Neurotechnology, as an area, is, therefore, preoccupied with developing better hardware allowing to obtain high quality signal, better computers and artificial intelligence algorithms that enable fast and reliable decoding of big data obtained from the brain. For example, such can be used in certain patients living with disabilities to convert otherwise non-manifestable brain activity into words or even a virtual avatar, displaying emotions and typical human behavior features of choice.

Adapted from: Metzger, S.L., Littlejohn, K.T., Silva, A.B., Moses, D.A., Seaton, M.P., Wang, R., Dougherty, M.E., Liu, J.R., Wu, P., Berger, M.A. and Zhuravleva, I., 2023. A high-performance neuroprosthesis for speech decoding and avatar control. Nature, 620(7976), pp.1037-1046.
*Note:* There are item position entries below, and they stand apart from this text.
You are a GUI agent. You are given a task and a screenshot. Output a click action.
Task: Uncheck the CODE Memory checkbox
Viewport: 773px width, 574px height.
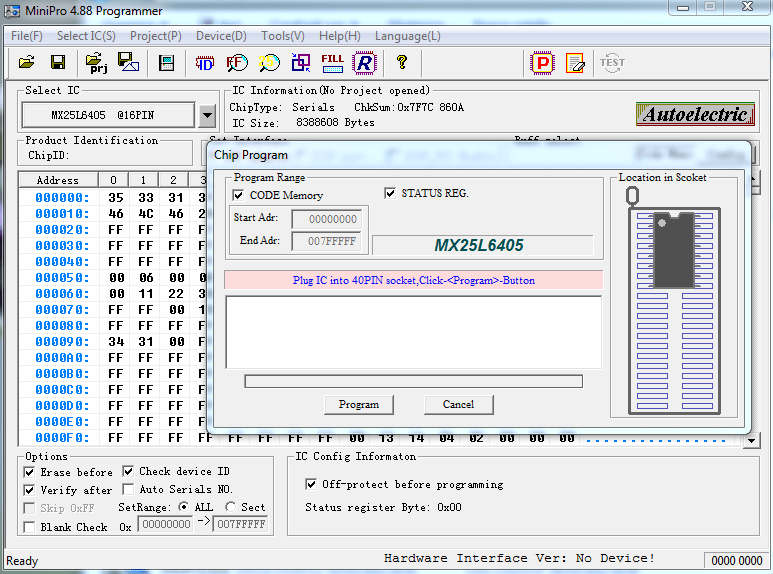coord(239,195)
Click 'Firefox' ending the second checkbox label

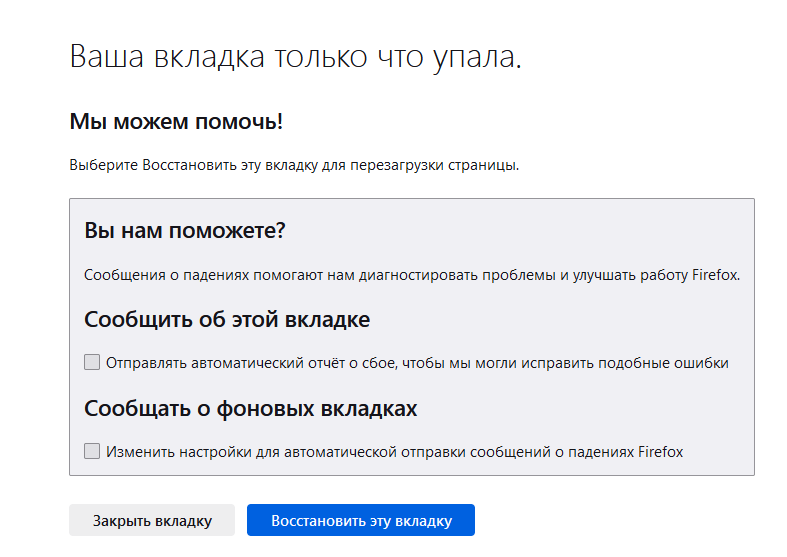[x=661, y=452]
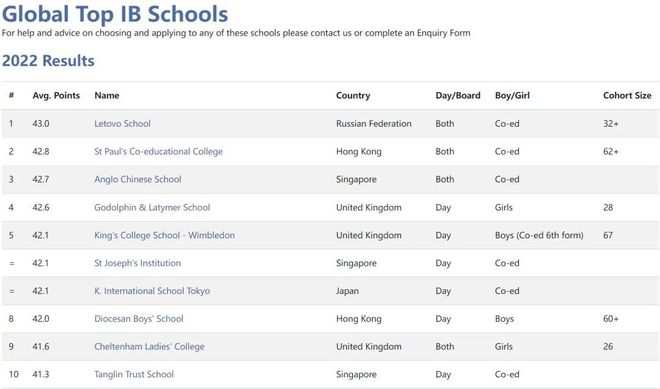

While development of neurotechnology has a potential to help many patients living with disability as means for communication and regaining functional capacity with help of adaptable prostheses, it also raises reasonable concerns with regards to bioethics, data privacy and reliability of the automated brain signal interpretation. With brain being an adaptable organ that is plastic, changing, yet reliant on both external feedback and execution, the complexity of interaction between the brain and computer should be studied more closely. “Cybiosis” is a neologism that is sometimes used to describe the philosophical complexity of such interaction in the context of an ambivalent co-relation and commodification that establish as a behaving system may enter a relationship with an external computational system. Common frameworks will have to be established across subdisciplines of neurotechnology (using the power of thought to play video games vs controllable protheses) to elucidate the limits of such commodification that would be ethically acceptable for the society and address the ambiguous sentiment that may exist about cybiosis.